## TEXT SEGMENT
■ ■ ■ ■

Right. So you you've talked about building a clear parenting plan. So what does that look like in day-to-day left family life?

SPEAKER_01:

Yeah. Well, I think what I what I always ask a family is what are your daily and weekly struggles? What are things that come up on a regular basis that you're like, this isn't working? Um, and really looking at your your priorities because I have talked to parents and they have a list of things going on. Um, so okay, so we've got a list here. Where are we gonna feel a little more confident, or we're already halfway there? So let's take a look at the strategies you're using and let's tweak them, and then you've got a consistent plan. And then what I do is I create a lot of resources because parents do not have time to read books, and if they do, that's amazing. But I'm not gonna be like, Can you read this book before we meet the next time? So I do Cole's notes, I keep things really simple the way I like it. I want to, you know, give me the language. And I've actually had a mom say to me, like, even though some of this language is for younger children, I use it because it helps me in communicating with my child. I don't necessarily use this with my child, but um, like we don't sit down and read this together, but I read it, and then when I talk to my child, then I'm using this language and it really works. So having that plan is saying, okay, what are our goals, and then what are the strategies to go along with it? And then here are the resources to keep you on track. Um, because just like potty training, you don't have the same strategy and you don't have the same goal until they're 15. Like we're trying to get them on the potty, and that's where those systems are really important. Once we've created change, then we're moving on to the next thing. So the piece too where I feel a lot of parents are coming to me because they've read the books, they've tried the things, and it's not working with this child, and we do a lot of like role-playing, and they're and I sometimes will be the kid, you know, and they'll try to talk to me, or the other way around where they're being the child. So I can really understand, okay, this is what it's like in your home, and I can tell you, I'm actually feeling frustrated right now with this response from you. So, really validating them and saying, How is this working for you to respond this way? And how can I support you? What's gonna work? Let's try this and let's check back in.

■ ■ ■ ■

## INFORMATION SHOWN
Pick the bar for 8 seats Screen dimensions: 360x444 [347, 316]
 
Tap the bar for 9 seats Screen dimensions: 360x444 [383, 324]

■ ■ ■ ■

## WHAT THIS TASK INVOLVES
From the parenting-plan interview, list each component the speaker says a parenting plan is made of.

## EXPECTED OUTPUT
- Goals
- Strategies to go along with the goals
- Resources to keep parents on track